Que le comique fasse sienne la lutte anti-esclavagiste, c’est une chose. Mais qu’il utilise insidieusement cette cause pour
stigmatiser le judaïsme et rallier ainsi, pêle-mêle, à son combat petits caïds de banlieue en mal d’identité, propalestiniens de circonstance et antisémites de tous bords, c’en est une autre. Les « Noirs », que les schèmes
monomaniaques de Dieudonné ont réduits à un groupe humain apatride dont la seule particularité est la couleur, n’ont
pas attendu celui-ci pour arracher leurs droits à la liberté et à la souveraineté quand il l’a fallu. Frantz Fanon doit se
retourner dans sa tombe. Les Palestiniens, qui viennent d’élire démocratiquement un successeur à Yasser Arafat, sont
en passe de pacifier leurs relations avec Israël et réaliser leur destin national. Amalgamante, simpliste et teintée de
préjugés racistes, la pensée de l’humoriste dénote une méconnaissance historique patente qui ne doit pas laisser
indifférent.
Les déclarations judéophobes de Dieudonné faites récemment à Alger me choquent profondément. Elles m’interpellent
en ma qualité de citoyen français et européen, originaire de Kabylie. L’humoriste français ignorait sans doute qu’il
foulait la terre d’un judaïsme millénaire, plongeant ses racines dans le socle punico-berbère antéislamique de cette
région.

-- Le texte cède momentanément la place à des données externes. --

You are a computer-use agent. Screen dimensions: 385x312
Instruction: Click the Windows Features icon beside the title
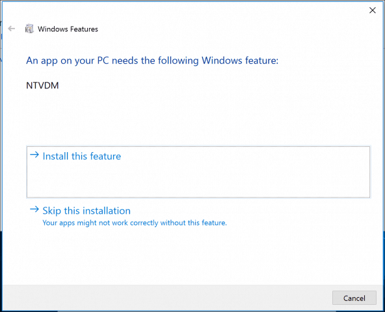coord(29,29)
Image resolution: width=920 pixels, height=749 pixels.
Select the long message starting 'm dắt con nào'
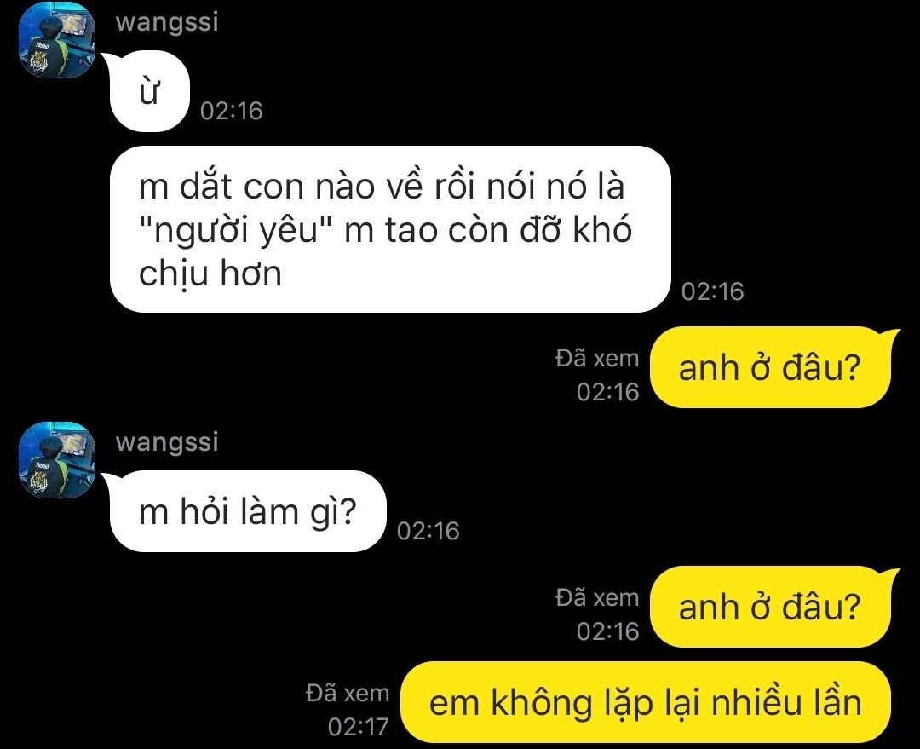(390, 229)
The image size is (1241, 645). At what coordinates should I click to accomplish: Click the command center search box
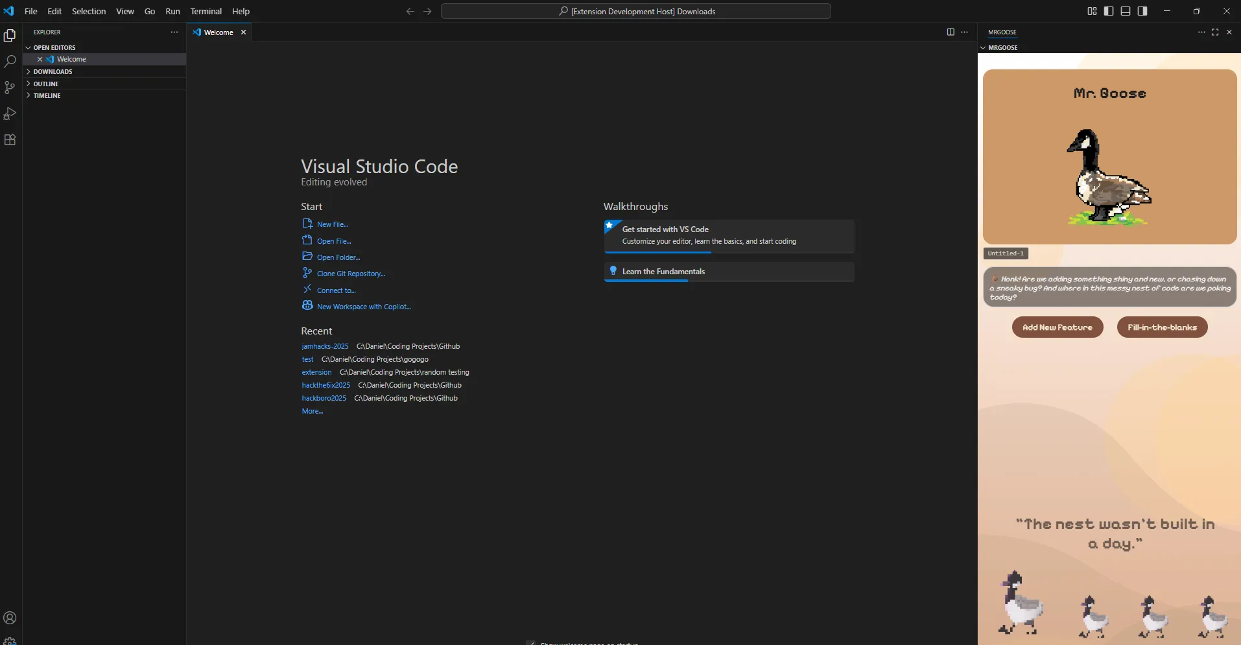635,11
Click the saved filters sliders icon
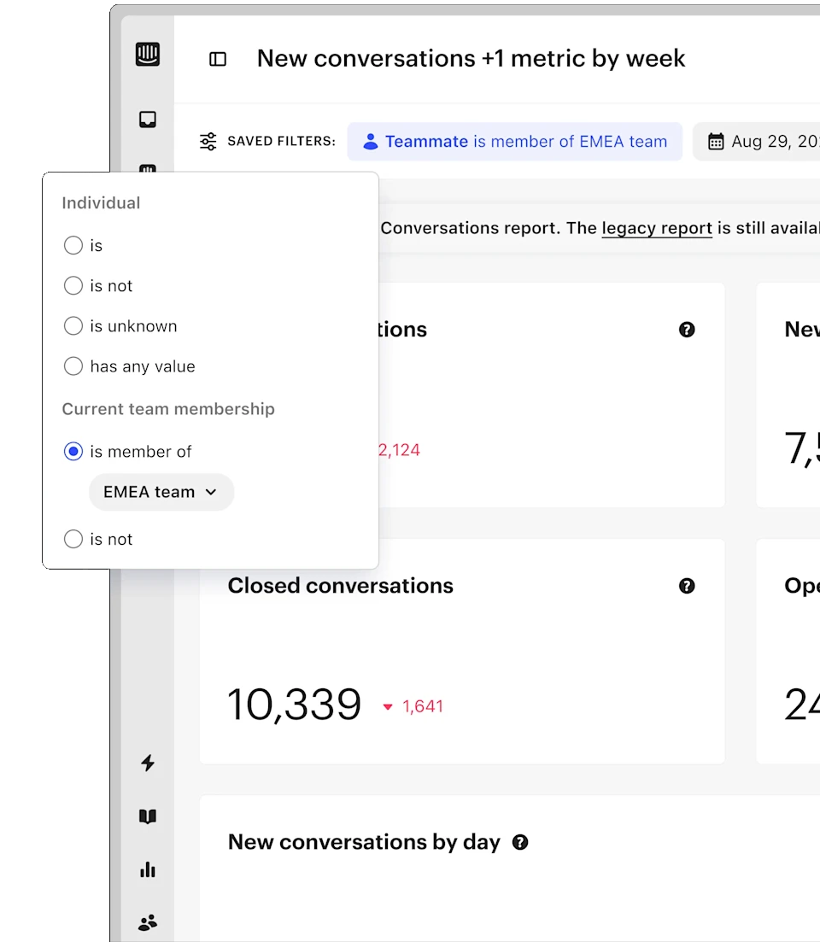The width and height of the screenshot is (820, 942). (208, 142)
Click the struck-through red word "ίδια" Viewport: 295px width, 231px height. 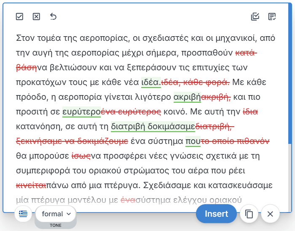coord(250,112)
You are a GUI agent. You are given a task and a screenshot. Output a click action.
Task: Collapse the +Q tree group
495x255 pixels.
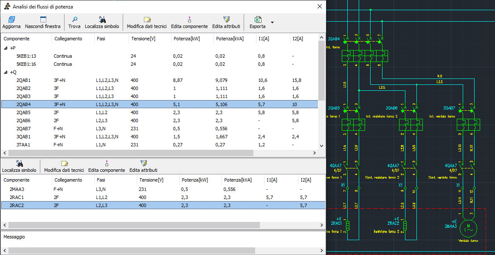6,73
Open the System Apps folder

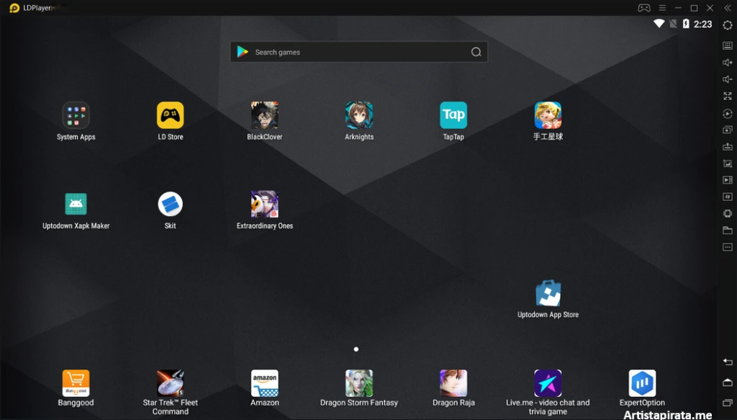click(x=76, y=115)
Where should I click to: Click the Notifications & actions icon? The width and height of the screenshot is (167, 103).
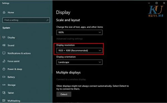tap(4, 53)
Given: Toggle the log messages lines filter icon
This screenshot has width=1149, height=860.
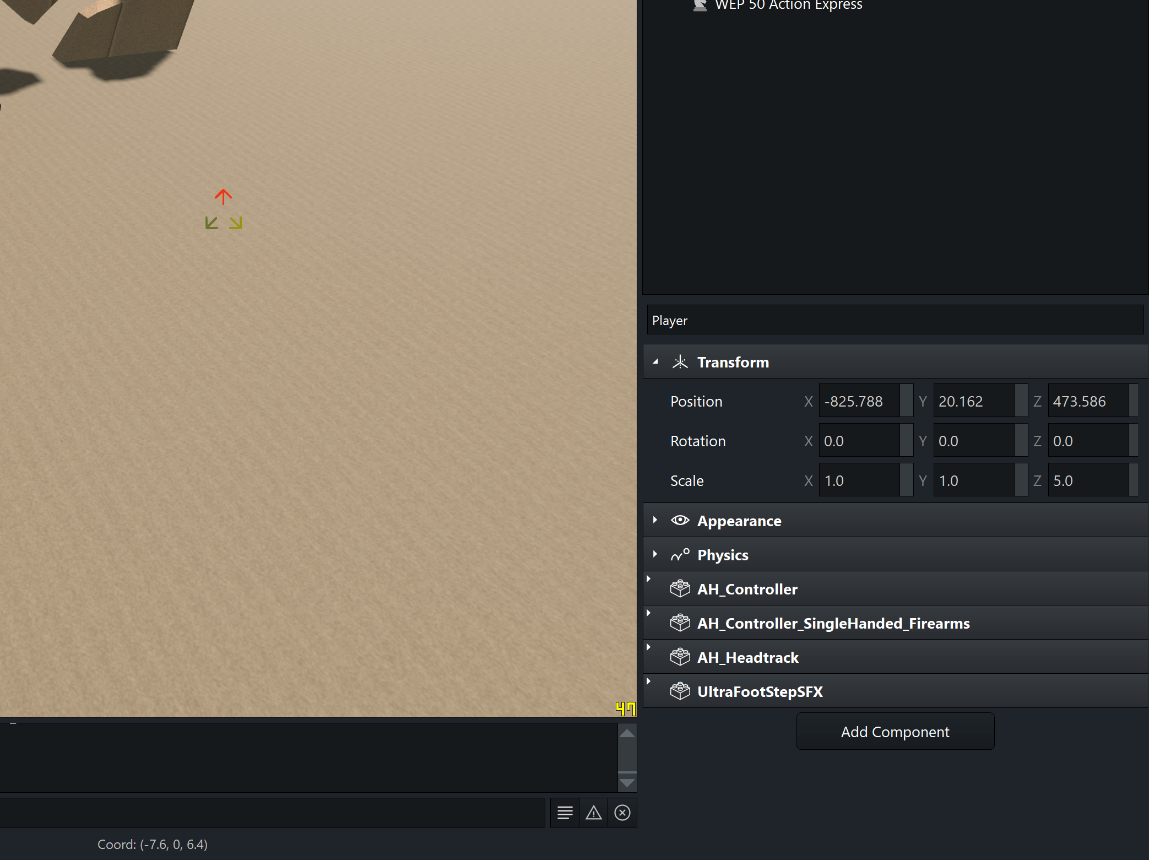Looking at the screenshot, I should (565, 813).
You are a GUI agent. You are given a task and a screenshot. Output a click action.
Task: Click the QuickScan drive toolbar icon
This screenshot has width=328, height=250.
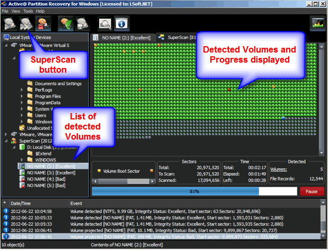coord(10,23)
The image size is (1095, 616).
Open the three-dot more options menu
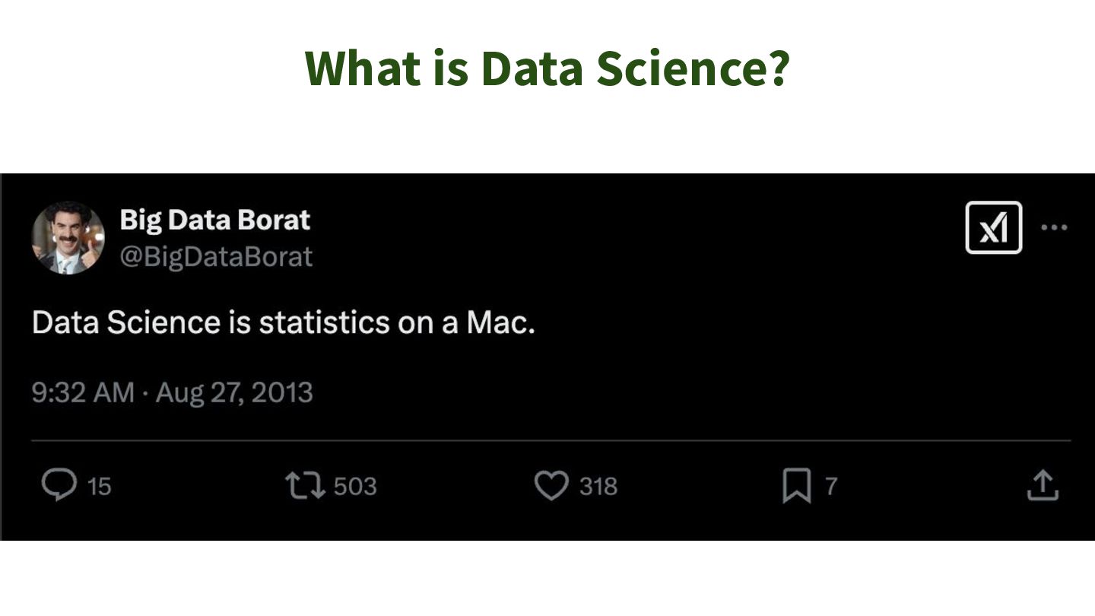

Pétri de clichés orientalistes marinés à la sauce Al-Qaïda « branche humoristique », il ne pouvait pas se douter
un instant que cette vieille terre de pluralisme et de syncrétisme religieux abrite la plus ancienne synagogue du monde et
l’une des pages d’histoire les plus glorieuses du christianisme : saint Augustin et son école de pensée.
Dieudonné doit savoir que ses anathèmes ne font pas l’unanimité en terre de ceux qu’il identifie à l’emporte-pièce
comme des « frères bougnoules », y compris dans la mouvance arabiste.
La réalité empirique offre parfois d’agréables surprises, qui ont le louable mérite de tailler en brèche les thèses
dogmatiques développées ici et là dans de nombreuses chapelles « bien-pensantes » de la République. L’Afrique du
Nord n’est ni la « banlieue » de la France, ni ce « monde arabe » enturbanné de Delacroix et autres orientalistes de tout
poil avides d’exotisme.
Au terme de séjours que j’ai entrepris ces dernières années dans cette partie du globe, notamment en Algérie, j’ai eu
l’occasion de me rendre compte qu’il n’existait pas d’animosité avérée à l’égard des Juifs, sauf dans la mouvance araboislamiste pure et dure. En Kabylie, une région berbérophone contestataire, j’ai plutôt décelé un surprenant courant
philosioniste.
C’est précisément sur cette aire géographique, que j’ai sillonnée dans le cadre de recherches universitaires, que va
porter ici mon propos. Il ne prétend ni à l’exhaustivité ni à la vérité ultime. Il apporte toutefois un certain nombre de
pistes de réflexion utiles à la compréhension des recompositions multiformes plus globales qui affectent le monde.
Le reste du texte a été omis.